In our book The Great Rebirth, coedited by Anders Åslund and me, several Eastern European reformers provide accounts of successful pension reforms in their countries. The needed reforms are simple: increase the mandatory retirement age, typically to 65 years of age for both men and women; and reduce early retirement schemes for the army and police and in certain sectors like mining. Some countries have gone further. Last year, for example, Poland adopted legislation to increase the minimum retirement age to 67 years. The Czech Republic has adopted a plan to increase the retirement age step-by-step to 69 by 2040.
Pension reforms in Eastern Europe are being undertaken for two reasons: to reduce the deficit in the social security system and to increase labor participation, especially among women.
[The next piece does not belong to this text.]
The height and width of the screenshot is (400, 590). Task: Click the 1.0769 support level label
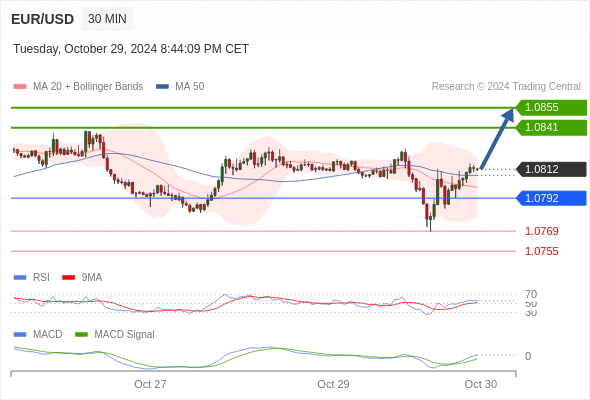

Faced with unfavorable demographics, countries in the region need more workers to keep the labor force from dwindling. Labor participation is now nearly ten percentage points lower than that in Western Europe: 65 percent versus 74 percent, respectively.
Bulgaria's labor demographics are second-worst in Eastern Europe after Latvia's. The average effective retirement age is 56, and tens of thousands of young people leave each year in search of better work opportunities in Western Europe, mainly in Germany, Spain, and the United Kingdom. In 2014 alone, 30,000 people emigrated from Bulgaria, according to the Bulgarian Statistical Office. Household surveys paint an even darker picture, putting this number at three times the official statistics. Clearly, there is a lot of urgency to stem the outflow.
And indeed, two rounds of reforms were successfully undertaken in recent years. First, in 2001, the government of Prime Minister Ivan Kostov raised the mandatory retirement age to 63 for men (from 60) and 60 for women (from 55). The reform also eliminated several early pension schemes in the manufacturing and extractive sectors. Second, in 2011, the government of Prime Minister Boyko Borisov, in which I was deputy prime minister and minister of finance, raised the retirement age to 65 for men and 63 for women and significantly reduced early retirement benefits in the army. We failed to reform early retirement in the police because of fierce opposition from the Ministry of the Interior.
In late 2013, however, the second round of reforms was reversed. In 2015, the reforms were put on ice again. Instead, the government has backed away from touching the early retirement schemes and has proposed raising social security taxes by 4.5 percentage points. This proposal may reduce the deficit in the social security fund, but it will increase unemployment among the young. Higher social security taxes make the hiring of new workers more expensive. Employers shy away from hiring young people, since they lack experience and take time to learn the job. Governments try to address this issue by offering subsidies to firms that hire less experienced workers. The costs of this active labor market policy are borne by the national budget. Thus you reduce one source of deficit spending and increase another. The problem remains.
What to do? Simply take the reforms started in 2011 further. This is what the latest European Commission's report suggests as well.